History repeats and here are some observations:
None of that is on accident, and none of the next generation of "Pros" currently using these affordable/accessible tools are going to have the same hangups you have about using an iPhone as the means to accomplish their vision/idea/story.
- Apple is doing something that breaks the video mold again, only this time on the hardware side, improving with every Pro iPhone release.
- They are partnered with Blackmagic who, with Davinci Resolve, are the rising star of the industry.
- The current crop of high school, college kids and other aspiring pros already have the iPhones in their pockets.
- Blackmagic offers Resolve and their Pro video camera app for Free.
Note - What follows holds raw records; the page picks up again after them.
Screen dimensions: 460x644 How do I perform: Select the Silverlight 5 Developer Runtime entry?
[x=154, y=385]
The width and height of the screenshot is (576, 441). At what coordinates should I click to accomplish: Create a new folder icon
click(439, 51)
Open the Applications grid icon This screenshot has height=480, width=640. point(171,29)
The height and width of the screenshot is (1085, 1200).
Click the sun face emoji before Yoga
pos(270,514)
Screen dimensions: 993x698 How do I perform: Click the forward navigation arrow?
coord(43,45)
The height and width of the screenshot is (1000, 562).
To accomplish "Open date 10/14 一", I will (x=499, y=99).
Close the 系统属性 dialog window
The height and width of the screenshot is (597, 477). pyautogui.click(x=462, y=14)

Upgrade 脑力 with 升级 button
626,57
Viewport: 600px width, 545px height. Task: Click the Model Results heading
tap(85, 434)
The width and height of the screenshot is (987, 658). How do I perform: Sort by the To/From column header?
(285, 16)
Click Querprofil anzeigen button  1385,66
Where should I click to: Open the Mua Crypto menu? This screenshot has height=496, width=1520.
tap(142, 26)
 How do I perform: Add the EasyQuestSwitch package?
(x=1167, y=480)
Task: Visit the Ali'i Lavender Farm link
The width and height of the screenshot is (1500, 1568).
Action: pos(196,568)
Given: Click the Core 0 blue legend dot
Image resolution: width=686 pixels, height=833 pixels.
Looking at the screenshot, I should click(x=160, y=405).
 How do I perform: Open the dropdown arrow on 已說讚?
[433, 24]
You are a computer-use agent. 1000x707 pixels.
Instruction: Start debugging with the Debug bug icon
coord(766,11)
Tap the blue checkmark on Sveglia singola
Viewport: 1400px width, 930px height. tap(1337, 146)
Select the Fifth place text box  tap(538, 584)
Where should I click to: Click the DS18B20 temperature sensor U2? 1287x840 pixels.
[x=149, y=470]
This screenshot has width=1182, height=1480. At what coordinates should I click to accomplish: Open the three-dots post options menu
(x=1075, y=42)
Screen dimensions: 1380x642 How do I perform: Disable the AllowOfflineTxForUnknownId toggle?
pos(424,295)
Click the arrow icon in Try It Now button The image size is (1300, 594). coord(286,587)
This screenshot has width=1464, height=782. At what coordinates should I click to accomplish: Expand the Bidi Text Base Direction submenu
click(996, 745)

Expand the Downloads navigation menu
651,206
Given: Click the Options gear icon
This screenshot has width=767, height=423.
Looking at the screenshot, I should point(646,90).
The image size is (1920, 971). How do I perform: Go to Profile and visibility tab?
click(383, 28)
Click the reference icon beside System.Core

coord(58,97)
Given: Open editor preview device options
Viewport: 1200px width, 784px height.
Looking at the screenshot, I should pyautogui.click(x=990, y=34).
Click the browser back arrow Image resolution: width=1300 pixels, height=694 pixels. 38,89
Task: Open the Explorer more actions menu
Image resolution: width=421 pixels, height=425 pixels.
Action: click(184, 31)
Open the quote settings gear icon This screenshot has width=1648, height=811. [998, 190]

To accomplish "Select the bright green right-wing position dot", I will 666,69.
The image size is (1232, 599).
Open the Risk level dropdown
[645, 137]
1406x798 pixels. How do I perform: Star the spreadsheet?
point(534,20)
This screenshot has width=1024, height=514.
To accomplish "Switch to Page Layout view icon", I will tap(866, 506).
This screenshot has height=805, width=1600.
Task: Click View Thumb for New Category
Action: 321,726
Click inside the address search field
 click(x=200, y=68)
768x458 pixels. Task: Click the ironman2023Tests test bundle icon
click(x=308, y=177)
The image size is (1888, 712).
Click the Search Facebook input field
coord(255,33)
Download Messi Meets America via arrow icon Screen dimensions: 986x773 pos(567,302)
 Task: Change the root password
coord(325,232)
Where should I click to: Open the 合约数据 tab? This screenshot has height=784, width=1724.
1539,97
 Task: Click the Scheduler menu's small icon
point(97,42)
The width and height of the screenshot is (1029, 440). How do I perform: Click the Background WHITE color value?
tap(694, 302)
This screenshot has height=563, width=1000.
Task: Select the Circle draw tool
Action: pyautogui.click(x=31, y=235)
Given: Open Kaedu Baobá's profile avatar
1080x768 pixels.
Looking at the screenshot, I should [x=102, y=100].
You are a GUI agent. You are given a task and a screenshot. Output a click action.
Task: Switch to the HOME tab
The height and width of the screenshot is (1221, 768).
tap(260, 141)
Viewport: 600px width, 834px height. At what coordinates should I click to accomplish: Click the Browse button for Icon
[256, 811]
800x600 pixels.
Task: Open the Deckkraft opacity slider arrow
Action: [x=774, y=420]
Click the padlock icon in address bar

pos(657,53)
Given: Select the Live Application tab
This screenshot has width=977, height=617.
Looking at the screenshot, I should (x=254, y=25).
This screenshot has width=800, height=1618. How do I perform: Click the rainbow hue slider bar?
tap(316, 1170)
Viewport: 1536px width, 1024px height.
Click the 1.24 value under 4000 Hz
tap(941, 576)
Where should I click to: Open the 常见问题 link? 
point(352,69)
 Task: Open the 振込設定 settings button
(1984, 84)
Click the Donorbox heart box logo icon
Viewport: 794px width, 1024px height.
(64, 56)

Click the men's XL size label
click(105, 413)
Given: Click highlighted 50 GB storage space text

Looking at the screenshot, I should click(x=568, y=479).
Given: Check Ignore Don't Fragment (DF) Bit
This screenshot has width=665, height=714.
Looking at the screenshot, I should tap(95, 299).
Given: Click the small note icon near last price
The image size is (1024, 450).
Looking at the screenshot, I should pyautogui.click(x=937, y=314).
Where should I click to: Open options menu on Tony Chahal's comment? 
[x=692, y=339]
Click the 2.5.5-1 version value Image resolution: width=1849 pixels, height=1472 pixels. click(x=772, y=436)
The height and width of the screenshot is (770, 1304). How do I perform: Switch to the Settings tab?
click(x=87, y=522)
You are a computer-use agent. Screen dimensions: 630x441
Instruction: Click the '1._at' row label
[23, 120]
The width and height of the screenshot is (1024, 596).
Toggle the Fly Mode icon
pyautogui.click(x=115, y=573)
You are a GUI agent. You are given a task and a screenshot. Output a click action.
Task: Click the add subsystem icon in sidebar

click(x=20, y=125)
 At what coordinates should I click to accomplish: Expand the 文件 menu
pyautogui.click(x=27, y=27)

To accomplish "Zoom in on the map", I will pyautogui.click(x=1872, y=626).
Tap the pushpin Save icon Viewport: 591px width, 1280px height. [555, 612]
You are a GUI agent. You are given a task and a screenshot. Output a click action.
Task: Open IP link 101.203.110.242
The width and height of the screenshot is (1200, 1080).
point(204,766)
- The free version of Resolve runs better and is more capable on a $300 used M2 Mac mini than on most new $1500 PCs.
- The Blackmagic Camera app has an identical UI/UX as every "Pro" video/cinema camera that Blackmagic makes from the $1,000 4k pocket to the $32,000 Immersive/Spacial Video shooter.
This guy get's it.
If there is a true raw signal path, I wonder if Blackmagic will bring BRAW to their camera app if Apple will let them. 5:1 or 8:1 compressed RAW would be an even bigger game changer on an I phone.
I am just highly critical of modern iPhones (due to computations they have made step backwards: noise reduction is UNNEEDED in pro video setup, especially with way more advanced noise reduction apps), as well as HDR all around that can bring artifacting.
Mac on a contrary is a revolutionary device. I bet we all learned editing on free iMovie! And yes, yes, yes: you can literally still pirate FCP by deleting license file or running terminal script each 90 days. Free editing studio at cost of your Mac.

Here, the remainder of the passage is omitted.